The adaptation that makes the system work is the same mechanism that makes part of the question permanently invisible.
There's a condition where this fails. In a slowly changing gradient — one that varies over distances much larger than the bacterium's run length, or changes more slowly than the adaptation timescale — the methylation keeps up. The receptor state tracks the new concentration as the bacterium swims through it. The derivative disappears. The bacterium tumbles at baseline rate as if in a uniform field, even while swimming through a real gradient.
The bacterium answers "is now better than a moment ago?" correctly — approximately nothing changed in the last second. But this gives the wrong answer to "is this a direction I should continue?" The gradient is real. The strategy just can't see it at that scale.
What allows E. coli to function at all in such shallow conditions — and it often does — is cooperativity. The MCP receptors aren't scattered randomly; they cluster at the cell poles, roughly 1,500 molecules per cluster, allosterically coupled. A small change in receptor occupancy produces a disproportionately large change in CheA kinase activity: around one percent occupancy change translates to fifty percent kinase change. The cluster acts as a single amplifying unit. Sourjik and Berg measured this directly in 2002 using fluorescence energy transfer — the amplification is real, and it's what makes temporal sensing viable at all when the signal is weak.

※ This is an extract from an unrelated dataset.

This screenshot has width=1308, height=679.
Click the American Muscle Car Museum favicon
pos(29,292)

What I keep returning to: the MCP receptor is doing two jobs simultaneously. It binds the attractant right now — that's the sensor. And its methylation state encodes the recent baseline — that's the memory. Not two systems with an interface between them. The same molecule, doing both.

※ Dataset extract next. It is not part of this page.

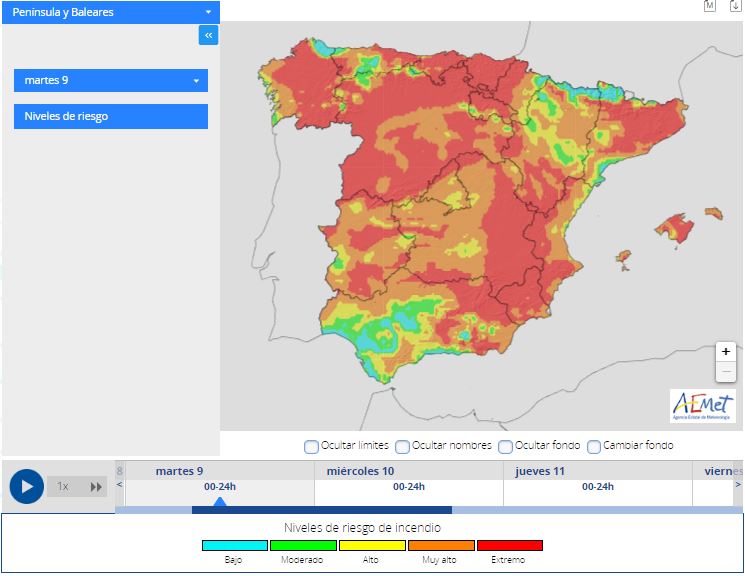This screenshot has width=745, height=576.
Task: Collapse the side panel with double chevron
Action: click(208, 35)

There's no separate place to look for the record of the past. The methylation state is being read and written at the same time. What the environment was a moment ago is just the current state of the receptor, insofar as the current state has been shaped by what came before. The memory is the sensor is the memory.

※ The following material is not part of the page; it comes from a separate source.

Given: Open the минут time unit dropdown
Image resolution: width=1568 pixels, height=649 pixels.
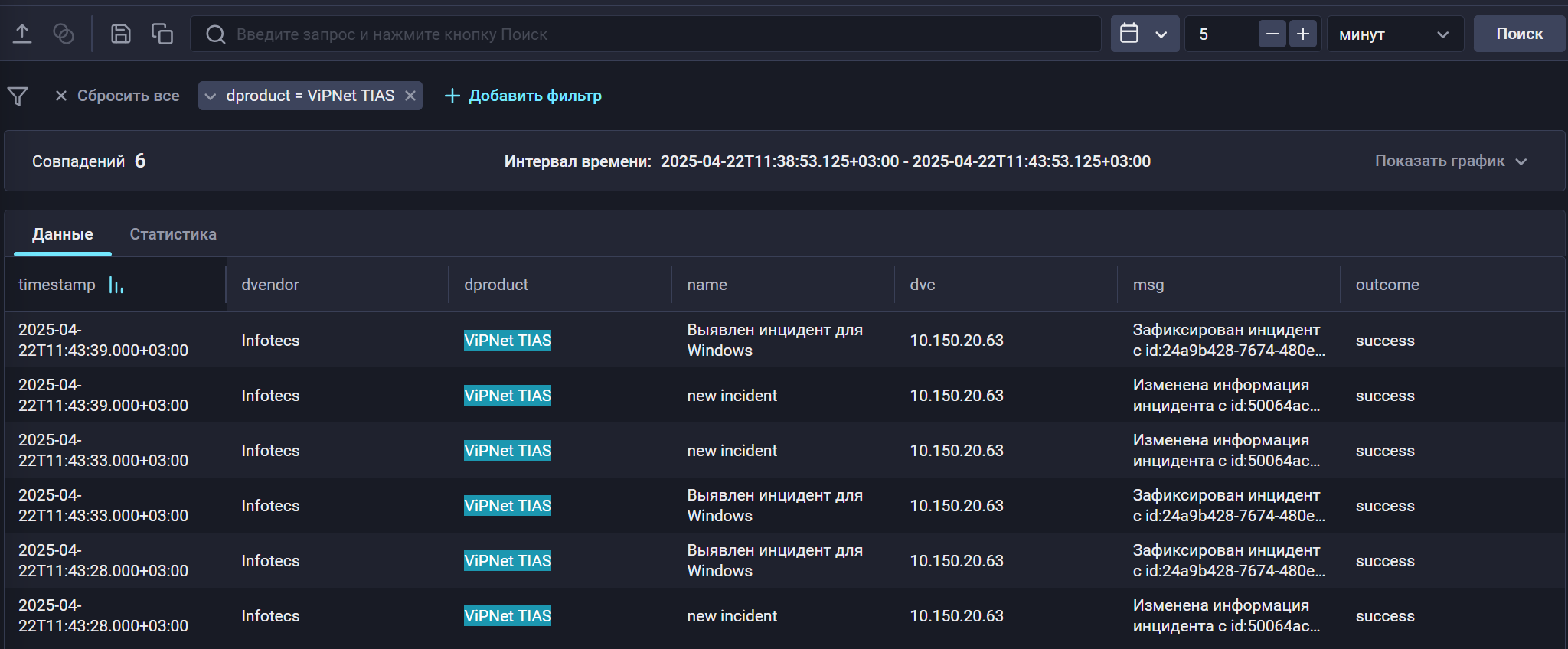Looking at the screenshot, I should 1393,34.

And the record expires. Always. The adaptation mechanism guarantees it. Whatever the environment was three seconds ago has been absorbed into the new baseline. The bacterium is sensitive to change and permanently insensitive to absolute history. Not by design choice — by structural identity. The mechanism that makes it one is the same mechanism that makes it the other.
This connects to the precision-as-exclusion pattern (entries 363, 364, 365): the sharpening that allows gradient detection is the same operation as the erasure of level. You can't make the system more sensitive to change without making it blinder to the stable. There's no version of exact adaptation that preserves long-term level information, because the adaptation is the insensitivity. The filter doesn't have two sides you can tune independently.
The bacterium is always asking a simpler question than it needs to answer. And most of the time, in the environments it actually encounters, the simpler question is sufficient. The strategy works. But the gap between the question asked and the question needed is structural — built into the mechanism, not a contingent limitation waiting to be engineered away.